I bet if you asked the traffic engineers that designed Milwaukie/Gideon from Powell to Divison they would have described creating “efficient through-fares” that reduce traffic and so on. These types of “efficiencies” like we saw on the Hawthorne bridge bike-lane snafu this summer are designed to help cars move as quickly as possible–though the speed limit will be posted much lower. That stretch of Milwaukie between Powell and Division connects two neighborhoods. There is no need for cars to be able to go 30, 40, or maximum speed through this area.

I live in SE and ride to work in inner NE. I ride this path along Gideon starting at 17th and Haig, connect to the esplanade and ride up Williams just a few blocks. I feel lucky that I get to have such a “car-free” commute. Then occasions like this are a stark reminder that “car-free” commuting in Portland is anything but. Just as PBOT parks full-size Tacoma pickups on the Esplanade while bullshitting with the firefighters or picking up trash. I’m glad no one was seriously hurt.

Mark
Mark
14 hours ago

Anyone know who pays for the repair of the infrastructure? Seems the options are:
1. All of us via our taxes
2. The driver’s insurance company. And, if this is the answer, who pays if they don’t have insurance. All of us via taxes?
3. The driver out of their pocket
4. Other?

dw
dw
9 hours ago
Reply to  Mark

Probably TriMet, so most of the bill is on all of us out of our payroll taxes and a small portion is with bus and MAX riders.

Andrew
Andrew
10 hours ago

I had to cruise past today to visualize where the impact was, since it’s all concrete and fencing there. It’s the center one, which if you look at a straight line up milwaukie makes sense. Damn.
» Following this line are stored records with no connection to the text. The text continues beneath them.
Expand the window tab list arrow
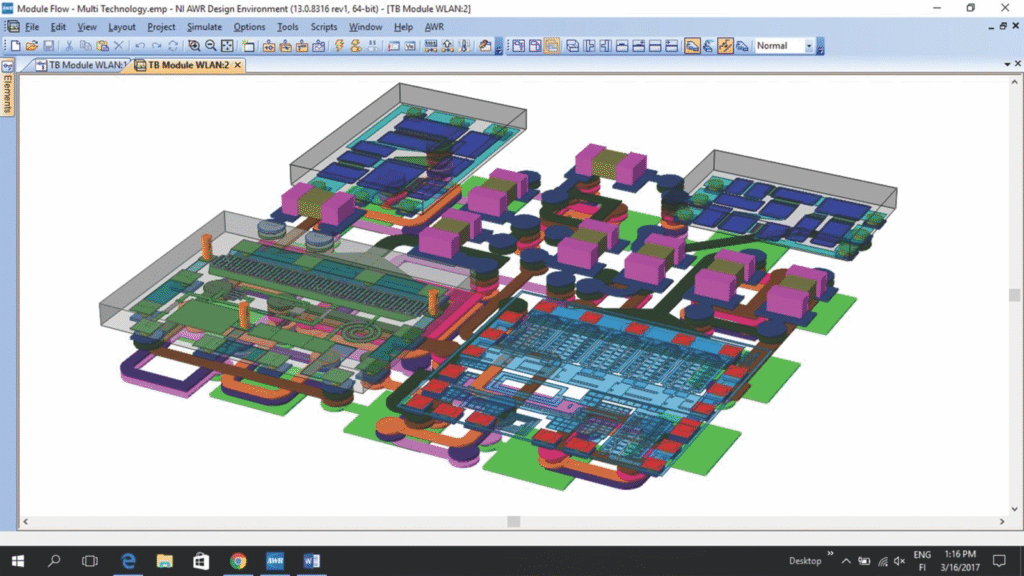The height and width of the screenshot is (576, 1024). [1005, 65]
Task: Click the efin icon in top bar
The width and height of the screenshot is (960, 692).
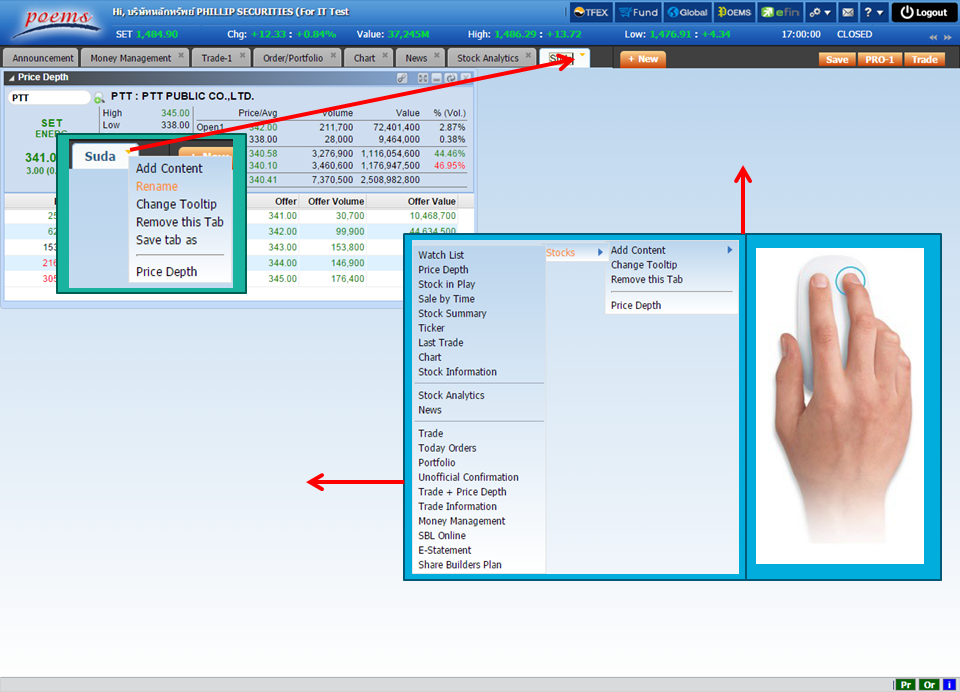Action: [x=780, y=13]
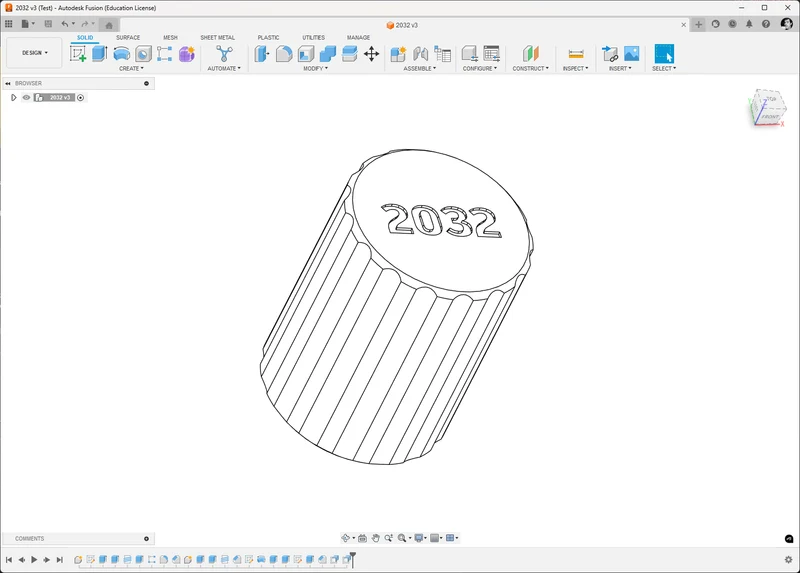
Task: Open the Insert Canvas image icon
Action: (x=632, y=54)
There’s a lot of issues listed in the comments here, but the real one is that cars are completely unregulated in terms of power and speed. Based on some suggested laws, you can’t legally possess an ebike with 1hp but you can have a 1000 hp car that can do 200mph on milwaukie and not break a single rule until you do it. It’s untenable, and unsustainable.

2WheelsGood
2WheelsGood
7 hours ago
Reply to  Andrew

“you can’t legally possess an ebike with 1hp but you can have a 1000 hp car”

Of course you need a license to drive that car, it has to be registered with the state, and you need to maintain liability insurance to pay for any damage you cause. E-bikes have none of those requirements so it makes sense that their capabilities are more limited.

If you want more 2-wheeled power, get an electric motorcycle, which is like an e-bike with way more than 1hp. Perfectly legal to possess if you do the paperwork.